What needs to be done:
Should a line below contain the word "handle", report it.

(Stored records)
|---|

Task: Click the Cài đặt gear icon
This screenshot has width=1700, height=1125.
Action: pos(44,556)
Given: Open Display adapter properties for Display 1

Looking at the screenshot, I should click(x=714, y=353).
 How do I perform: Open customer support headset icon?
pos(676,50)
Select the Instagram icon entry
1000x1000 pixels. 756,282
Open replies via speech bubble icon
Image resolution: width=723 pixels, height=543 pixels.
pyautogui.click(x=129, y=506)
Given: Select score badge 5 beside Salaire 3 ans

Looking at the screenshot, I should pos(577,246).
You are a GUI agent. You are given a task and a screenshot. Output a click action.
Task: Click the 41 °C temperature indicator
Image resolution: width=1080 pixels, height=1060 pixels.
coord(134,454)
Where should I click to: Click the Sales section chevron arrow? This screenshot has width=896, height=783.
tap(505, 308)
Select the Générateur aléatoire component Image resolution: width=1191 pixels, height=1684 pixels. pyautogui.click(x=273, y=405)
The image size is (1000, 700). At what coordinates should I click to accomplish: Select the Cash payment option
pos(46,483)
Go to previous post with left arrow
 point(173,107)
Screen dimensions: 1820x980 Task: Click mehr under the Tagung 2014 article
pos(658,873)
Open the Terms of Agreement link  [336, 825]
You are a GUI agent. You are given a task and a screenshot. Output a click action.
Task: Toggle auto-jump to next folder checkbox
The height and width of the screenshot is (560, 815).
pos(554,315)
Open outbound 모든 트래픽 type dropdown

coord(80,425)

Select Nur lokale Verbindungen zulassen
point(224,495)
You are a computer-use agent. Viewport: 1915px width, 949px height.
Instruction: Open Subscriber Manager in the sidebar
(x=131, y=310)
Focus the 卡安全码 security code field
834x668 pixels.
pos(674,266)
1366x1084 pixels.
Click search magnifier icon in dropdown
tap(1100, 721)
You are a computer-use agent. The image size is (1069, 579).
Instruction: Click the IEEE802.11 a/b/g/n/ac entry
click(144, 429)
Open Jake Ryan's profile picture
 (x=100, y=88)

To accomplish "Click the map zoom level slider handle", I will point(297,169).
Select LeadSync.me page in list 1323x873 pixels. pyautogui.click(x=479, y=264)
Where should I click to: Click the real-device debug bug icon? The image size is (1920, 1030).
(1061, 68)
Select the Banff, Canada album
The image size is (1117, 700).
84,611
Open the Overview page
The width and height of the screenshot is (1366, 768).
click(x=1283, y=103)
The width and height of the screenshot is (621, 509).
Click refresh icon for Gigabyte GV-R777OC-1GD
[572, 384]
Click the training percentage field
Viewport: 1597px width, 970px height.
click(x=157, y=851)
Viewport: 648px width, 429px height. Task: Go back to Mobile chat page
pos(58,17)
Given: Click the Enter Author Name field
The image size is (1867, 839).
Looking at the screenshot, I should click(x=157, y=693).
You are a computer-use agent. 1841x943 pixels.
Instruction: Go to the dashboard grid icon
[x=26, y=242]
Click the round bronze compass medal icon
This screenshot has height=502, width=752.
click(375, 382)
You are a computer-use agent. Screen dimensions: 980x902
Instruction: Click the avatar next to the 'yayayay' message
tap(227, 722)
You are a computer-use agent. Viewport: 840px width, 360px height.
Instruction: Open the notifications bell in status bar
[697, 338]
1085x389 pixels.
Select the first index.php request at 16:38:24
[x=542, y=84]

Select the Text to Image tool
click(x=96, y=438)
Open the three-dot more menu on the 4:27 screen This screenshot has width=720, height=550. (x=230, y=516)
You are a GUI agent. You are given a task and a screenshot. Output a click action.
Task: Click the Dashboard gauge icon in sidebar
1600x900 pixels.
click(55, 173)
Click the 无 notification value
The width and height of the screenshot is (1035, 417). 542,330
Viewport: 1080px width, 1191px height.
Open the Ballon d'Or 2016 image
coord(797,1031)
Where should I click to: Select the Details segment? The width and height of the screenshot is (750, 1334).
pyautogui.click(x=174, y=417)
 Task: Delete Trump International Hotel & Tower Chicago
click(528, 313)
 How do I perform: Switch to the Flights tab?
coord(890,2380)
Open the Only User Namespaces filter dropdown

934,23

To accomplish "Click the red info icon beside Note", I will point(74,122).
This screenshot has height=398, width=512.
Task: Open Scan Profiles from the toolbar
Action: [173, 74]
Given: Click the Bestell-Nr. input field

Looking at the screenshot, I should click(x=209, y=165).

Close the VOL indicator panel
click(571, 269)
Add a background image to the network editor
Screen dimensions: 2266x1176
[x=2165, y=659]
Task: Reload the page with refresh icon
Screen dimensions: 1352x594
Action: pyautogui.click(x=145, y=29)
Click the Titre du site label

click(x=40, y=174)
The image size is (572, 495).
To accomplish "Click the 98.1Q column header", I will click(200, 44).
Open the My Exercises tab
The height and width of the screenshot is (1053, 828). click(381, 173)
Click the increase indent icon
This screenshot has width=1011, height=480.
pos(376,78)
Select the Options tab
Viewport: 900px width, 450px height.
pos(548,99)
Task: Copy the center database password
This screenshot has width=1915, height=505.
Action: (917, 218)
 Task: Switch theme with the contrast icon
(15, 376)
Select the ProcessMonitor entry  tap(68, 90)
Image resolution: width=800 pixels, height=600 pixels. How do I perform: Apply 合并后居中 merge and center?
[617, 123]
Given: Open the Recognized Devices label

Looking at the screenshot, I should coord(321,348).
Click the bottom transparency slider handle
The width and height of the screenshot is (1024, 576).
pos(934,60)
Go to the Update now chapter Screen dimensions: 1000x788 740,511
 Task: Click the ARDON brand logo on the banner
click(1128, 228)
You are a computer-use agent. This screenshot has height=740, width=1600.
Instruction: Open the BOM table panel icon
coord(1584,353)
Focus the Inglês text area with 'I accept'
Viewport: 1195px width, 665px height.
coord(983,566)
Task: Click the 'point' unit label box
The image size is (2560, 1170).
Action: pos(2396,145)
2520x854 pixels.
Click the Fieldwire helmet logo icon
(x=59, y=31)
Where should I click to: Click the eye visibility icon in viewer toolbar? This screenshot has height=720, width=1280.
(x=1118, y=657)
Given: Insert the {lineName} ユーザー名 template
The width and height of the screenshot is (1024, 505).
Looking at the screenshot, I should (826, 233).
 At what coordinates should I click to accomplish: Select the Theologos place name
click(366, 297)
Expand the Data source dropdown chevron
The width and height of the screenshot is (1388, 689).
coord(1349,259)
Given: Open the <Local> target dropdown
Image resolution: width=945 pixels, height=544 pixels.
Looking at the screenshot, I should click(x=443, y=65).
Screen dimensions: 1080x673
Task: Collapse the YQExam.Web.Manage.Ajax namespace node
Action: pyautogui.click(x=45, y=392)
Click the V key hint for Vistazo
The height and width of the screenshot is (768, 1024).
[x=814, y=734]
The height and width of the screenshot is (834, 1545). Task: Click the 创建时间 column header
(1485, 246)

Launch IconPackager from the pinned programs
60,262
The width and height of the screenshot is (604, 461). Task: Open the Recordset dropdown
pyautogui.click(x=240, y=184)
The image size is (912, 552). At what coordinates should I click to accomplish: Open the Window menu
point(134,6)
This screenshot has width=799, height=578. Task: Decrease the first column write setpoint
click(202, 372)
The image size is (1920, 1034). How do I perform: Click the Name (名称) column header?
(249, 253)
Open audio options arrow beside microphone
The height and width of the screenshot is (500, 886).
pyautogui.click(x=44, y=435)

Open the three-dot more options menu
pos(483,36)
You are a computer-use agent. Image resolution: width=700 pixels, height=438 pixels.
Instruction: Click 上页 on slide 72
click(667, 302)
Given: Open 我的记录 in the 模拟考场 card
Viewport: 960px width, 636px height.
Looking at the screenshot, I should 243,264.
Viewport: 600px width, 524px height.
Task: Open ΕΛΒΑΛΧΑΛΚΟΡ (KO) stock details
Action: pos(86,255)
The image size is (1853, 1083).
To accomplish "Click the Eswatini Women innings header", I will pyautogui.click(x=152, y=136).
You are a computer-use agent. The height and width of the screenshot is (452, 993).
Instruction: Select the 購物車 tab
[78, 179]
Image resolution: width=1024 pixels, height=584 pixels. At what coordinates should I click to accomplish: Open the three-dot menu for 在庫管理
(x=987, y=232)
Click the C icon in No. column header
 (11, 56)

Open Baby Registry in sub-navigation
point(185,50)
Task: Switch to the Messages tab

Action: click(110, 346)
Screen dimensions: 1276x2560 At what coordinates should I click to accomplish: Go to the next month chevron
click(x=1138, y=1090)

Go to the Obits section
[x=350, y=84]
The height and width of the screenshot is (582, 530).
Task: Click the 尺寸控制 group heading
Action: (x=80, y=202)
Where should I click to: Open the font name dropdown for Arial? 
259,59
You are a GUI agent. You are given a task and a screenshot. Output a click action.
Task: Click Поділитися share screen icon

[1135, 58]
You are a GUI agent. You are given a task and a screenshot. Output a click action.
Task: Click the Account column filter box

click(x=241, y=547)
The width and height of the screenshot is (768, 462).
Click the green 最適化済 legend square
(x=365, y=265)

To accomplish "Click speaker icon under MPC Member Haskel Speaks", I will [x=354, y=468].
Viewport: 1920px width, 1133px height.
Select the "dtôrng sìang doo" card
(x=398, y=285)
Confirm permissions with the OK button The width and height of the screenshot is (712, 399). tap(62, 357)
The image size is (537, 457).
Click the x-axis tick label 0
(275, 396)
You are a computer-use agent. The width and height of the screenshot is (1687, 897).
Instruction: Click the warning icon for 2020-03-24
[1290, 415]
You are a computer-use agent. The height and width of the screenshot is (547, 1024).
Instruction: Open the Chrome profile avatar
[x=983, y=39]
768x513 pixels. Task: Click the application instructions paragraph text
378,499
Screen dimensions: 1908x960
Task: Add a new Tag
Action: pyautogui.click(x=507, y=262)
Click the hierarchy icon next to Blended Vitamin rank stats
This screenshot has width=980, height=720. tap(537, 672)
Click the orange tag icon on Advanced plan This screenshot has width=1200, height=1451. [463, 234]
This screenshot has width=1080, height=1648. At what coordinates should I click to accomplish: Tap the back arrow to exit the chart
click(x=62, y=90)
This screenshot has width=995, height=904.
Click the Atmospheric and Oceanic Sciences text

|---|

Result of the exercise:
To accomplish "Click the map zoom level slider handle", I will point(297,169).
Click the bottom transparency slider handle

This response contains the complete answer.